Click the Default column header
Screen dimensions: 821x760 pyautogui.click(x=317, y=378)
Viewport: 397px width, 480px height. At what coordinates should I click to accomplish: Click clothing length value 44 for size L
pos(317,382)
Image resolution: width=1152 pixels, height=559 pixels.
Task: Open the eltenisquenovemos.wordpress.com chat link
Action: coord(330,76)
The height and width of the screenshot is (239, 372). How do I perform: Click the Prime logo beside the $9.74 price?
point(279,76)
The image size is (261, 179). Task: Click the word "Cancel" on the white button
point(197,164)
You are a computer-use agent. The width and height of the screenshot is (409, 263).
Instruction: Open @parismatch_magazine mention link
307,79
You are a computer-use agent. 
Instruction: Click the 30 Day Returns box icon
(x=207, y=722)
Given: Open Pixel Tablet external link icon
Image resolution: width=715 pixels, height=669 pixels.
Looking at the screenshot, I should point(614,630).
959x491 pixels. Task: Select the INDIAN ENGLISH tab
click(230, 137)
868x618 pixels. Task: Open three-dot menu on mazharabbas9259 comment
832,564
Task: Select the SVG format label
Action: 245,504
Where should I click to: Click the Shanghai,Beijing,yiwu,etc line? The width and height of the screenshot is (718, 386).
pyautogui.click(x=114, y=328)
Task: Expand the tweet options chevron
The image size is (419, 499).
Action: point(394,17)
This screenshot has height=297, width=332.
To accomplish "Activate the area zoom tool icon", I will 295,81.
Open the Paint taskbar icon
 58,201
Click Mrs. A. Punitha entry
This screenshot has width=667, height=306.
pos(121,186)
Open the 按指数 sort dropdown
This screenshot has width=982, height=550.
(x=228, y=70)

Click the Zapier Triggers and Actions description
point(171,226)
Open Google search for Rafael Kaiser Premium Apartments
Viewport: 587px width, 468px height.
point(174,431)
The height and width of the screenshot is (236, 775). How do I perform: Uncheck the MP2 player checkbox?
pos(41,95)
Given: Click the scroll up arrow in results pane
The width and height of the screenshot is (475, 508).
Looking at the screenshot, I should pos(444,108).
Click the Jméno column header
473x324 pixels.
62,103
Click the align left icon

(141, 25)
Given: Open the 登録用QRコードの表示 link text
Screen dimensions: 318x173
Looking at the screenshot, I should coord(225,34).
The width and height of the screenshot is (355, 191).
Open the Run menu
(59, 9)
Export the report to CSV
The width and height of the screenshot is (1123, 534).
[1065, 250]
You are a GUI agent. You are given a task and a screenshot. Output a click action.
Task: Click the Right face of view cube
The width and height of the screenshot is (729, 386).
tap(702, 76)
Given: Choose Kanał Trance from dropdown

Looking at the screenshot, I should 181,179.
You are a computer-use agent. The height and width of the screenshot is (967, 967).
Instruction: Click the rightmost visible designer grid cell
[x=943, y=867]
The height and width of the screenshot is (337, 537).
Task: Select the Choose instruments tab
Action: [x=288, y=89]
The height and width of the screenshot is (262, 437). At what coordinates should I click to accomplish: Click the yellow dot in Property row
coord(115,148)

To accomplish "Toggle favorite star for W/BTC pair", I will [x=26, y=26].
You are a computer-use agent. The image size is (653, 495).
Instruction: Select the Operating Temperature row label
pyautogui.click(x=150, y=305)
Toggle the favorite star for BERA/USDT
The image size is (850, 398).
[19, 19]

________

## [Required work]
Go through the data and show every line where "Toggle" occurs.

## [Result of this task]
To accomplish "Toggle favorite star for W/BTC pair", I will [x=26, y=26].
Toggle the favorite star for BERA/USDT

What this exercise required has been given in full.